Hannah's disorder is likely due to a rare mutation in her DNA. Most of the DNA responsible for mitochondria is inherited from mothers, because mitochondrial genes are carried in the egg but not sperm. Salvatore DiMauro, a mitochondria expert at Columbia University, notes that the point mutation mentioned in Poling's case history--published in the Journal of Child Neurology--would imply that both she and her mother carried the genetic variation in all their tissues. So, he says, "you would expect to see the same results" in both the mother and the daughter. But Poling's mother, Terry, who is an attorney and a registered nurse, is not autistic.

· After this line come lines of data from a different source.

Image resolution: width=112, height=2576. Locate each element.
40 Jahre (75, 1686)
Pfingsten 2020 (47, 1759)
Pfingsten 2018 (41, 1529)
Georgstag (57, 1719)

That suggests the genetic defect responsible for Poling's condition is part of her nuclear DNA, which is separate from the mitochondrial variety, says DiMauro. This means that, scientifically, from the documents presented in the vaccine court, the Polings did not make a case that deserved compensation. (Attempts to contact Jon Poling about DiMauro's concern went unanswered; however, he agreed that his daughter's causative genetic defect was likely not in her mitochondrial DNA in an open letter on the blog NeuroLogica.)

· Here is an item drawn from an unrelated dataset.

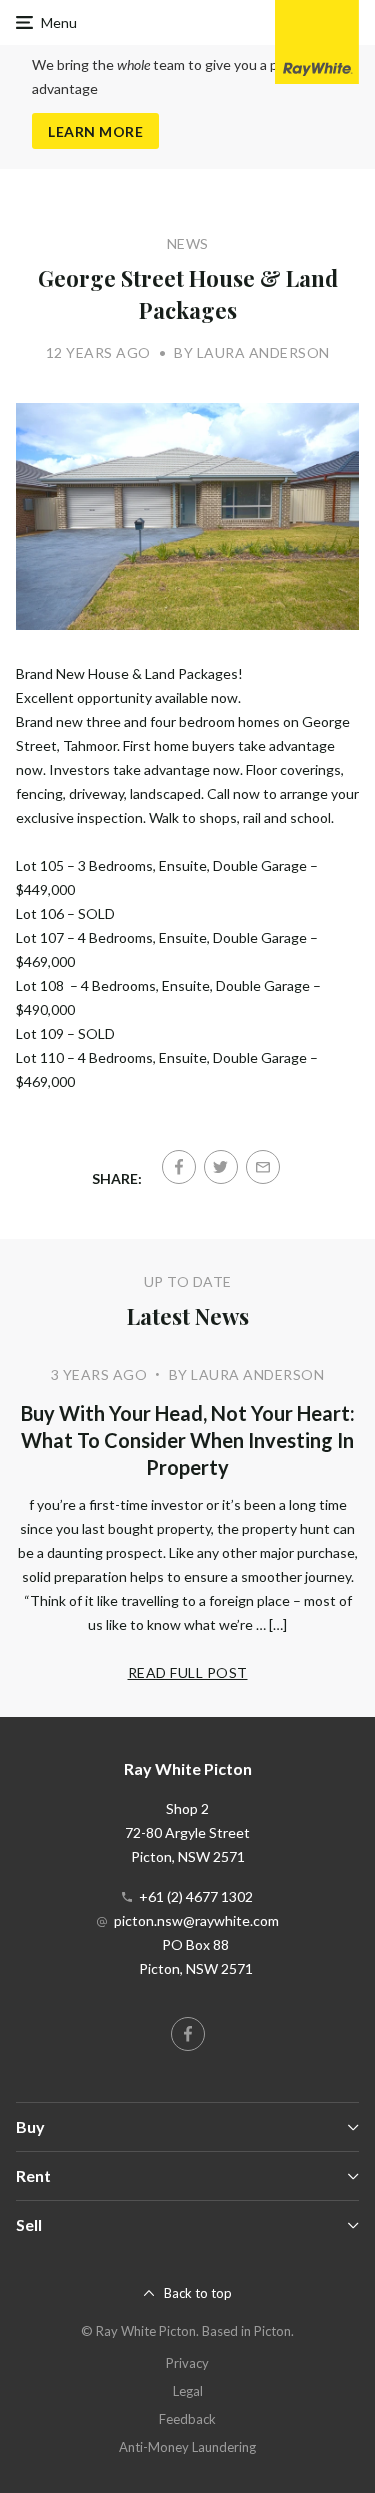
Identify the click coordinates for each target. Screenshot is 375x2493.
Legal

John Shoffner, a mitochondrial disease expert who runs a laboratory in Atlanta, agrees. In at study of 40 patients with autism—including Poling, he found that two thirds had muscle weakness. If muscle weakness is seen early on in children, it may be a tip-off to an underlying mitochondrial disorder that could cause autism, because muscles are heavily dependent on mitochondria as an energy source. He also believes that the new work—he presented preliminary results last week at the American Academy of Neurology Conference in Chicago—will help explain why some children, such as Poling, experience worsening symptoms as a result of a fever.

He notes that the route from the vaccine to the child's autism was by no means direct. Hannah's mitochondria were already underperforming, so when she developed a fever from her vaccine, the increased energy requirements likely pushed them past their thresholds. A fever caused by an ear infection or the flu would likely have triggered the autism symptoms if they occurred before or between the ages of 24 and 36 months, he says, which is when classic, regressive autism, which affects one third of sufferers, usually appears.

Shoffner notes that parents and advocates looking to impugn vaccines as triggers for autism—or mitochondrial disease—need direct, not just circumstantial, evidence. "If you were sitting in a waiting room full of people and one person suddenly fell ill or died or something," he says, "would you arrest the person sitting right next to them?"

Jon Poling, says Shoffner, has been "muddying the waters" with some of his comments. "There is no precedent for that type of thinking and no data for that type of thinking," Shoffner says.